I have been working on this portrait for far too long and I had dearly wished to have had it completed for the 100th Anniversary of his death, at the Battle of Arras, on the 9th April, 1917. My only excuse is that life got in the way, as it does…
The portrait is part of my series of portraits of First World War poets who died during the war: Rupert Brooke, Wilfred Owen, Isaac Rosenberg and finally Edward Thomas. I work by spending a lot of time reading and researching about the person first, as I like my portraits to have biographical elements in them, so that you ‘read’ the picture – not just ‘look’.
The beginning of my Edward Thomas portrait and research material.
I write copious notes whilst researching, noting influences, interests, where the subject lived, loves, past times etc. I also spend a lot of time reading their poetry, to help me develop an idea of who the person really was and what I feel would be important in the portrait.
With Edward Thomas, it was his love of the countryside, how it influenced his writing, for a long time writing prose and being a major author of books about England. Later, through the encouragement of his great friend, the American Poet, Robert Frost, he turned to writing poetry.
Stage 2 of Edward Thomas portrait, with the map of the Battle of Arras on the day that he died, stitched in the background.
This love of the English countryside and what it meant to Thomas, was one of the reasons he choose, finally, to sign up to fight in the First World War. He didn’t need to, he was older (39 when he died), but through his poems – three of which I have stitched sections into his portrait – go someway to explain why he decided to go (first and last verse below):
An acre of land between the shore and the hills,
Upon a ledge that shows my kingdoms three,
The lovely visible earth and sky and sea
Where what the curlew needs not, the farmer tills:
For these I ask not, but, neither too late
Nor yet too early, for what men call content,
And also that something may be sent
To be contented with, I ask of Fate.
This poem was written on the day he decided to sign up, much to his wife Helen’s great distress.
Edward Thomas portrait, detail of ‘tea’ painting into the areas of ‘fields’.
As you can see from the photos above, my portrait of Thomas, has the battle plans stitched representing the Battle of Arras on the 9th April, 1917. The different vertical lines, show the different stages: red dotted line is the front line, then there is (difficult to see in the photos) the blue, green, brown and black lines. There are also the infrastructure elements of the area, including the roads, railway lines and settlements.
I thought, once laid out and stitched onto the portraits background, the lines from the map resembled the layout of English patchwork fields as seen from the sky, which is how I developed the imagery. Linking back to Thomas’s love of the countryside.
Edward Thomas, portrait detail of the compass.

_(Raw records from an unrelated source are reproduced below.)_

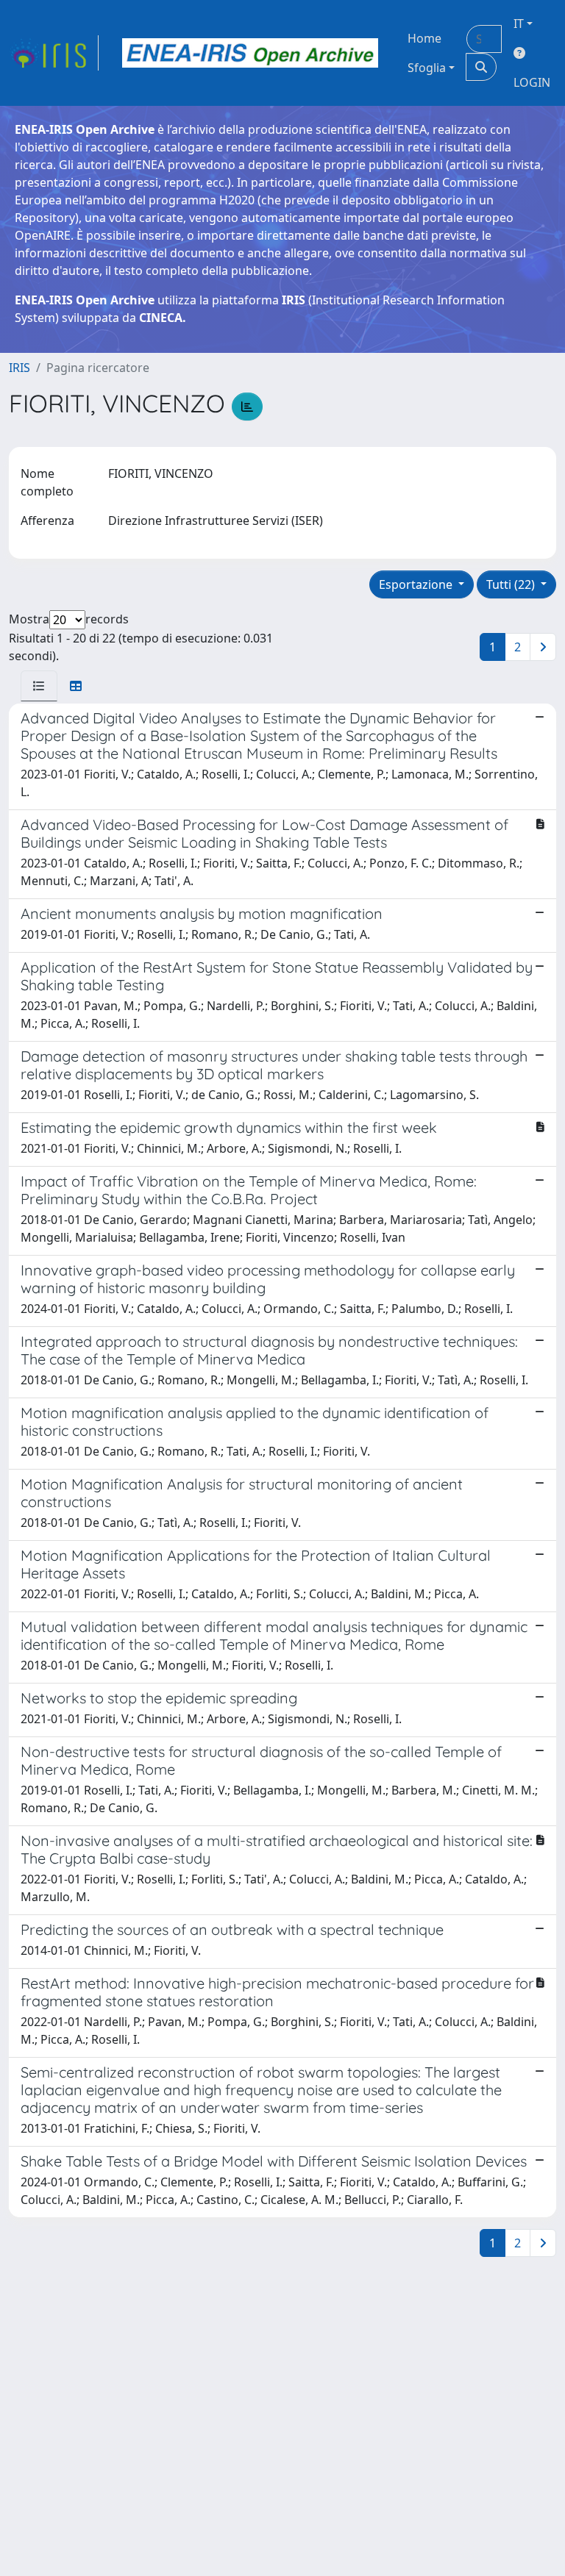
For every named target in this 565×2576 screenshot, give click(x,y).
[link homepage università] (250, 53)
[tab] (39, 685)
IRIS (19, 367)
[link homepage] (54, 53)
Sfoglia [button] (427, 68)
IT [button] (519, 23)
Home (424, 38)
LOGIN (532, 82)
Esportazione (417, 584)
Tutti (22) (512, 584)
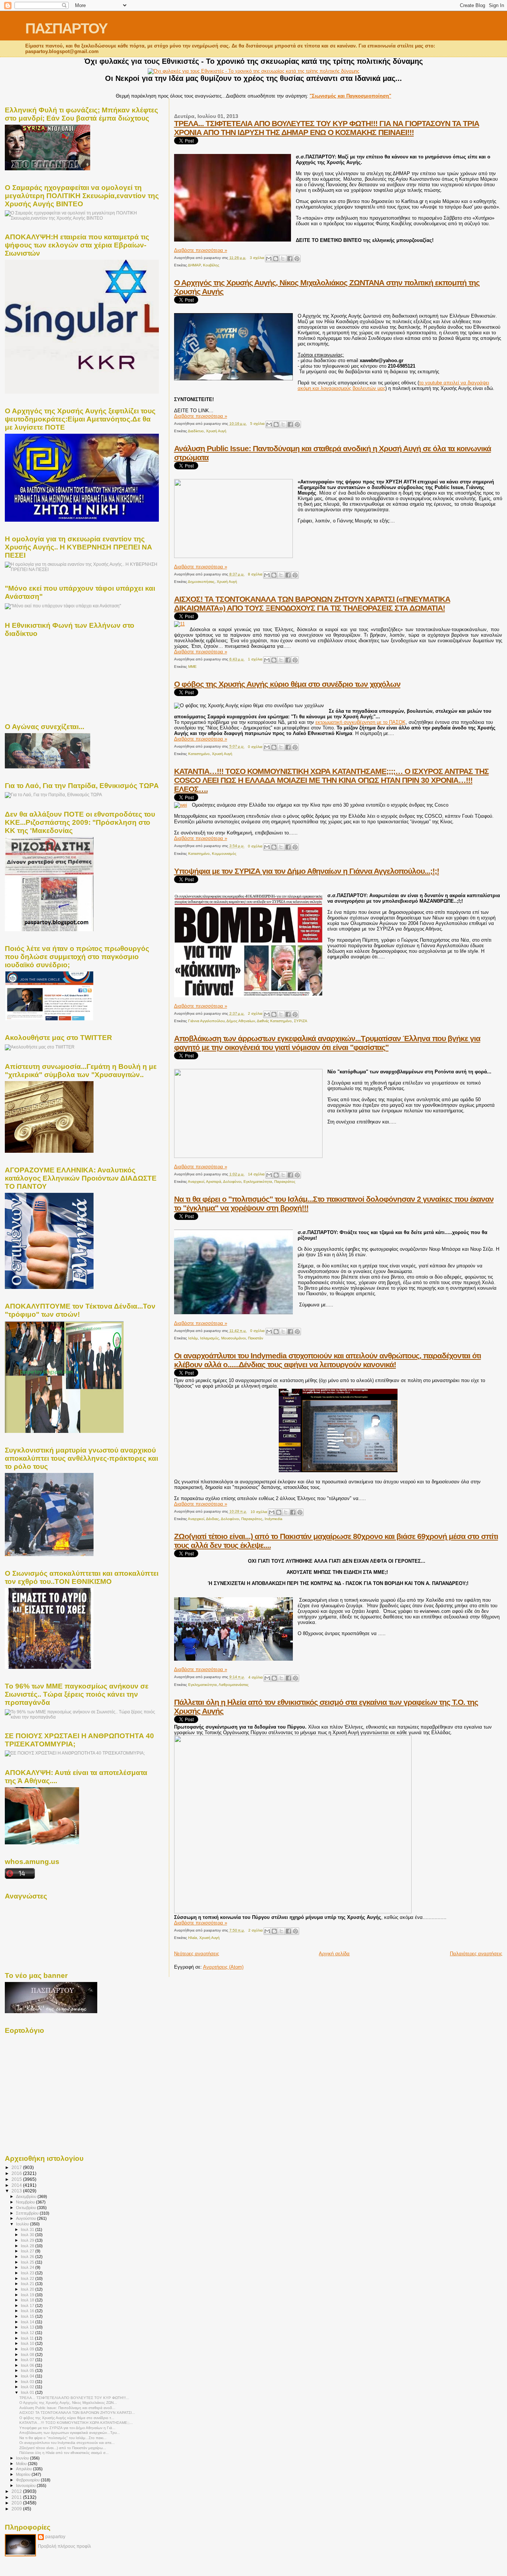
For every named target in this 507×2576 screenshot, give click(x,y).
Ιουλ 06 (28, 2365)
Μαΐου (22, 2463)
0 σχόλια (255, 747)
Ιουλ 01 (28, 2392)
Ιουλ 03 (28, 2381)
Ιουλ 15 (28, 2316)
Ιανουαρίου (26, 2485)
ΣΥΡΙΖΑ (300, 1021)
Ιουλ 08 (28, 2354)
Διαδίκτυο (196, 431)
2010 (17, 2502)
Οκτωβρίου (26, 2207)
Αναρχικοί (196, 1181)
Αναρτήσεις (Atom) (223, 1967)
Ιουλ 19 (28, 2295)
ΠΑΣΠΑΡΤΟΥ (66, 28)
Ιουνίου (23, 2458)
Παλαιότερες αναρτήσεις (476, 1953)
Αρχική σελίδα (334, 1953)
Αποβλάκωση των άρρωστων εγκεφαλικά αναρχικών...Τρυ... (69, 2433)
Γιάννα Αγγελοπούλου (206, 1021)
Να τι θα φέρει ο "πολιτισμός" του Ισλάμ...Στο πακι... (63, 2438)
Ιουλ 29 (28, 2240)
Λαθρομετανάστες (234, 1685)
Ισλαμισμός (209, 1338)
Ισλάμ (193, 1338)
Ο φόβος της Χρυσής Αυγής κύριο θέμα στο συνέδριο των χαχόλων (287, 684)
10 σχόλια (259, 1512)
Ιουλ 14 (28, 2322)
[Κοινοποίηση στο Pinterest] (297, 258)
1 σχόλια (255, 659)
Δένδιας (212, 1519)
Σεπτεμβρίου (28, 2213)
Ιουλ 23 (28, 2273)
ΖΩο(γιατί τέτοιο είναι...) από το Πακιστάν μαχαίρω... (62, 2448)
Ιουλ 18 (28, 2300)
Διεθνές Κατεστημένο (274, 1021)
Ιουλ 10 (28, 2343)
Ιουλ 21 (28, 2283)
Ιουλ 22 (28, 2278)
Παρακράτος (284, 1181)
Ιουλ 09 (28, 2349)
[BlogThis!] (275, 258)
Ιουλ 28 (28, 2246)
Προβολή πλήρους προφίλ (64, 2546)
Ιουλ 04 (28, 2376)
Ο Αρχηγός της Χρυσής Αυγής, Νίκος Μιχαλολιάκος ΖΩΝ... (68, 2403)
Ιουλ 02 (28, 2387)
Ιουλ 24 (28, 2267)
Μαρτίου (24, 2474)
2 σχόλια (255, 1013)
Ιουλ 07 (28, 2359)
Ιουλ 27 (28, 2251)
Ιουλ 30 (28, 2234)
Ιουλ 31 (28, 2229)
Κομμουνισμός (224, 853)
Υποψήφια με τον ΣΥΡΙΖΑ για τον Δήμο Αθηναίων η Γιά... (67, 2428)
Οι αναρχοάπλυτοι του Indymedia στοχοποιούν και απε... (67, 2443)
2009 (17, 2508)
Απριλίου (24, 2469)
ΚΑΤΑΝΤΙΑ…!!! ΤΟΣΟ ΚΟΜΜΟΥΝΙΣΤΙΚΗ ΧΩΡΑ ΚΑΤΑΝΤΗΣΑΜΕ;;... (76, 2423)
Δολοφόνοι (232, 1181)
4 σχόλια (255, 1677)
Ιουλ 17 (28, 2305)
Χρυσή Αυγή (216, 431)
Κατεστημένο (199, 754)
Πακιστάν (255, 1338)
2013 (17, 2190)
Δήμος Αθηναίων (240, 1021)
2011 (17, 2497)
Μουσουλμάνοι (233, 1338)
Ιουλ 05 (28, 2370)
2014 (17, 2185)
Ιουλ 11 (28, 2338)
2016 (17, 2173)
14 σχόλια (256, 1174)
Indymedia (273, 1519)
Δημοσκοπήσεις (201, 582)
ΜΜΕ (192, 666)
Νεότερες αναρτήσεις (196, 1953)
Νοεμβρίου (26, 2202)
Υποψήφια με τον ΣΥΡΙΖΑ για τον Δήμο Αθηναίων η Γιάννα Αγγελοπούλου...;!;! (306, 871)
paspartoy (55, 2536)
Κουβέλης (211, 265)
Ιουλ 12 (28, 2332)
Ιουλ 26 (28, 2256)
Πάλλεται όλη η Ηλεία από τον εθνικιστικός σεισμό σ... (64, 2453)
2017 (17, 2167)
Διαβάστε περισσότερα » (200, 250)
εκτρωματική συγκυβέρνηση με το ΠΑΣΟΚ (360, 722)
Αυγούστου (26, 2218)
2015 (17, 2179)
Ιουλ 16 (28, 2310)
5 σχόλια (257, 423)
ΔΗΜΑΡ (194, 265)
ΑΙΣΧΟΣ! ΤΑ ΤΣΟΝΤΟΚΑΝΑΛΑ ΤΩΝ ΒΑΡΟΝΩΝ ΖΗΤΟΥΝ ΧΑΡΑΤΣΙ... (77, 2413)
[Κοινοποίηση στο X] (283, 258)
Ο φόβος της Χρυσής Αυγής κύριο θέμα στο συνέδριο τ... (66, 2418)
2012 (17, 2491)
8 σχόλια (255, 574)
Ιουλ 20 (28, 2289)
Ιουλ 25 (28, 2262)
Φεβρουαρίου (28, 2480)
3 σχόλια (257, 258)
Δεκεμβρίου (26, 2196)
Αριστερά (213, 1181)
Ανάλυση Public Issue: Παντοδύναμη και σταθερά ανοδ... (67, 2408)
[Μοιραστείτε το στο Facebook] (290, 258)
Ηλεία (192, 1938)
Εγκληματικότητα (257, 1181)
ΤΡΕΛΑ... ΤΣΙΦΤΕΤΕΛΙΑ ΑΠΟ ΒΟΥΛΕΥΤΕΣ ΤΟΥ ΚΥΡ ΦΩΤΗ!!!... (74, 2398)
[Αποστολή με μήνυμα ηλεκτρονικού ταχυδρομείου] (268, 258)
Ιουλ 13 (28, 2327)
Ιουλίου (23, 2224)
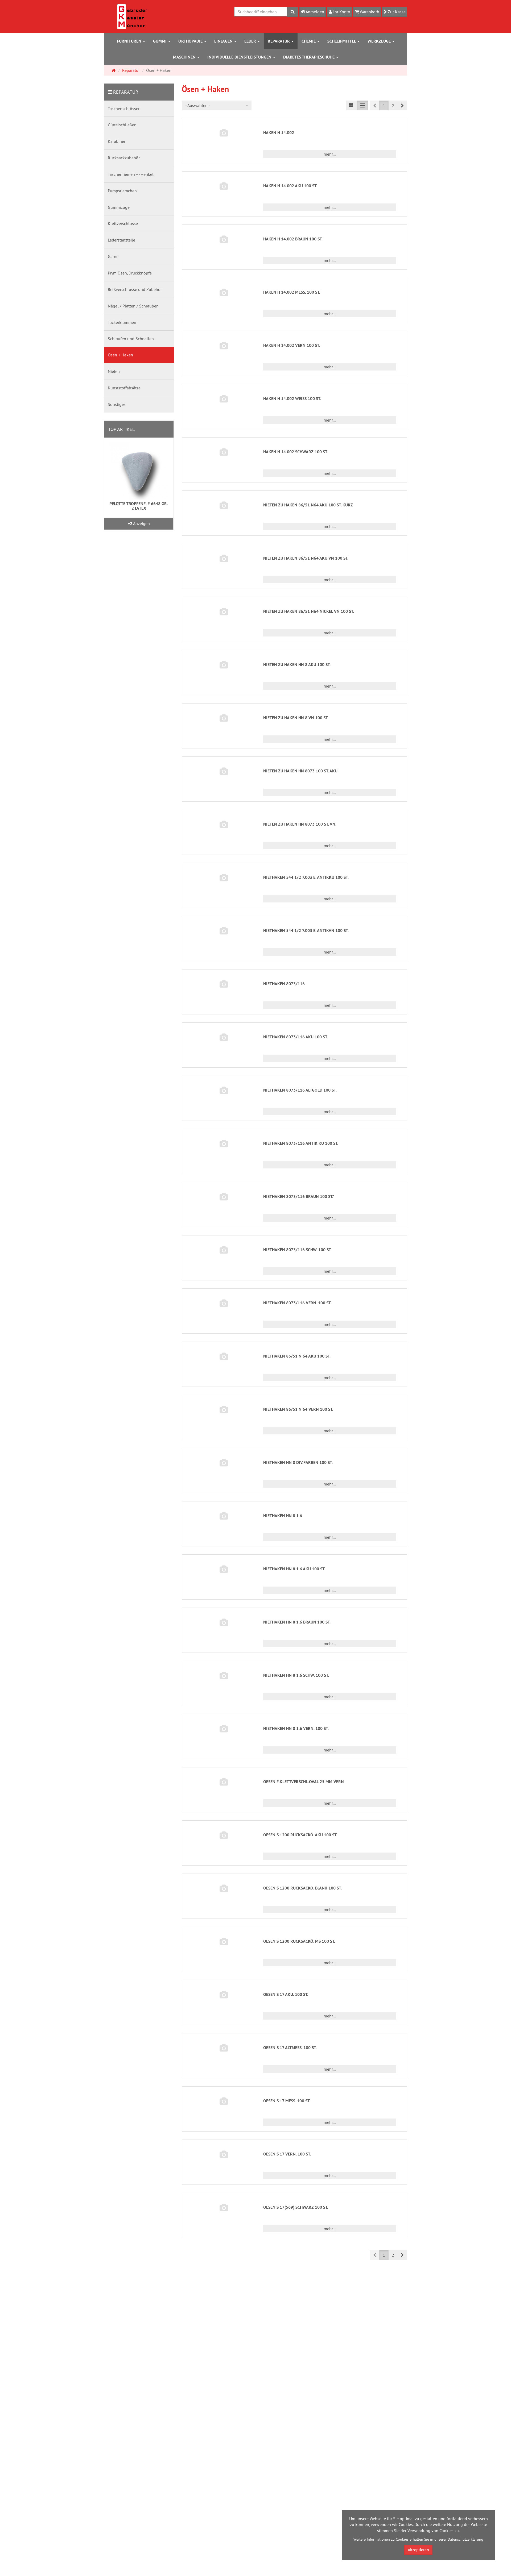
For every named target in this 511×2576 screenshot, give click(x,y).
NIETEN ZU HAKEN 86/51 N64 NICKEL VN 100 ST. (308, 611)
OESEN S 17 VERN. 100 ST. (287, 2154)
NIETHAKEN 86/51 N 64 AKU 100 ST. (297, 1356)
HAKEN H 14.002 (278, 132)
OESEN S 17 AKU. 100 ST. (285, 1994)
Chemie (309, 41)
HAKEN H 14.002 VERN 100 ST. (291, 345)
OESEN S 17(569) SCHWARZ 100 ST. (295, 2207)
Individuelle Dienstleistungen (240, 57)
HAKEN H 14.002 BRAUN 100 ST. (293, 239)
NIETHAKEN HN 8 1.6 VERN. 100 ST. (296, 1728)
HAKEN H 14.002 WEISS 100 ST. (292, 398)
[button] (402, 105)
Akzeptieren (418, 2549)
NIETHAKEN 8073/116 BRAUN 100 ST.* (298, 1196)
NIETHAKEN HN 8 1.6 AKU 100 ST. (294, 1569)
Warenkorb (369, 11)
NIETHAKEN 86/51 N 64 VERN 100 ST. (298, 1409)
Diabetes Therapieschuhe (309, 57)
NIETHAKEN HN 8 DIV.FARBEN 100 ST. (298, 1462)
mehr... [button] (330, 154)
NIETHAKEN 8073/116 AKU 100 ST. (295, 1037)
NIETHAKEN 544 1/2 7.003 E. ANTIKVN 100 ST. (306, 930)
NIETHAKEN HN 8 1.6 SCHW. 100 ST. (296, 1675)
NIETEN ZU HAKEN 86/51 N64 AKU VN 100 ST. (305, 558)
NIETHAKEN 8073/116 (284, 984)
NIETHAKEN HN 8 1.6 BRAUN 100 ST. (297, 1622)
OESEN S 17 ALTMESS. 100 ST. (290, 2047)
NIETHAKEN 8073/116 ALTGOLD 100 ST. (300, 1090)
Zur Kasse (396, 11)
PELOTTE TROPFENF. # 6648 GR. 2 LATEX (138, 506)
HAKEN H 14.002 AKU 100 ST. (290, 186)
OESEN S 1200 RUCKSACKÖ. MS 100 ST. (299, 1941)
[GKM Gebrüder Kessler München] (132, 16)
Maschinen (185, 57)
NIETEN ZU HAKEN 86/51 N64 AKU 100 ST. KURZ (308, 505)
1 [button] (384, 105)
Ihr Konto (341, 11)
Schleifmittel (342, 41)
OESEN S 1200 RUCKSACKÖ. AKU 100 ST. (300, 1835)
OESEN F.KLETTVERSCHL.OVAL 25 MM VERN (303, 1781)
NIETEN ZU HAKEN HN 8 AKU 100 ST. (297, 664)
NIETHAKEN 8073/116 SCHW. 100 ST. (297, 1249)
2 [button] (393, 105)
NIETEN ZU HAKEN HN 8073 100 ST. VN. (299, 824)
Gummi (160, 41)
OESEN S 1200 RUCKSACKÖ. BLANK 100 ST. (302, 1888)
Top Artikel (121, 429)
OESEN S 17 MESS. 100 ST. (286, 2101)
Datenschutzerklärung (465, 2539)
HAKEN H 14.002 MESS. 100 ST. (291, 292)
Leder (250, 41)
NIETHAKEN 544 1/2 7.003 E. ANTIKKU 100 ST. (306, 877)
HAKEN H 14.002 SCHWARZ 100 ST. (295, 452)
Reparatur (279, 41)
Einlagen (224, 41)
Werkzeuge (380, 41)
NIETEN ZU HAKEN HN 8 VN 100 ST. (295, 718)
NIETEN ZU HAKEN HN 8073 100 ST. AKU (300, 771)
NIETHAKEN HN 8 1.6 (282, 1515)
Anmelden (314, 11)
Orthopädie (191, 41)
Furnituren (129, 41)
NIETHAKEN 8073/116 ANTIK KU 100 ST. (300, 1143)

As part of the map design, I decided to use a large compass, symbolising Thomas’s own inner moral compass but also reflecting upon his writing before the war Also linked to the compass imagery: he helped train fellow soldiers to read maps, he ‘read’ the aerial photographs and his last post was on the Observation Post, where he died.
Working on the portrait at the BBC 3 Free Thinking Festival this year.
Besides sewing partial sections of Thomas’s three poems: For These, The Sun Used to Shine and There Was A Time; I have also stitched a small section of Shakespeare’s Sonnet No 73, as Thomas was re-reading his poetry and had a small book of them, which his wife had given him, in his pocket when he died.
Edward Thomas portrait, detail of the poem ‘The Sun Used to Shine’ – a poem about his walks with Robert Frost.
I have also included abstract representations of some of the flowers he loved and wrote about, including tansy and old man’s beard. These his wife took to his grave to plant, with cuttings from their garden.
Edward Thomas, portrait detail showing embroidered abstractions of the tansy flower.
This portrait holds many elements and reflections upon Thomas’s complex character. Hopefully it will intrigue and inspire the viewer to read and find out more about one of our much loved writers of the 20th Century.
Finished portrait of Edward Thomas, stretched, pinned and ready for the framers.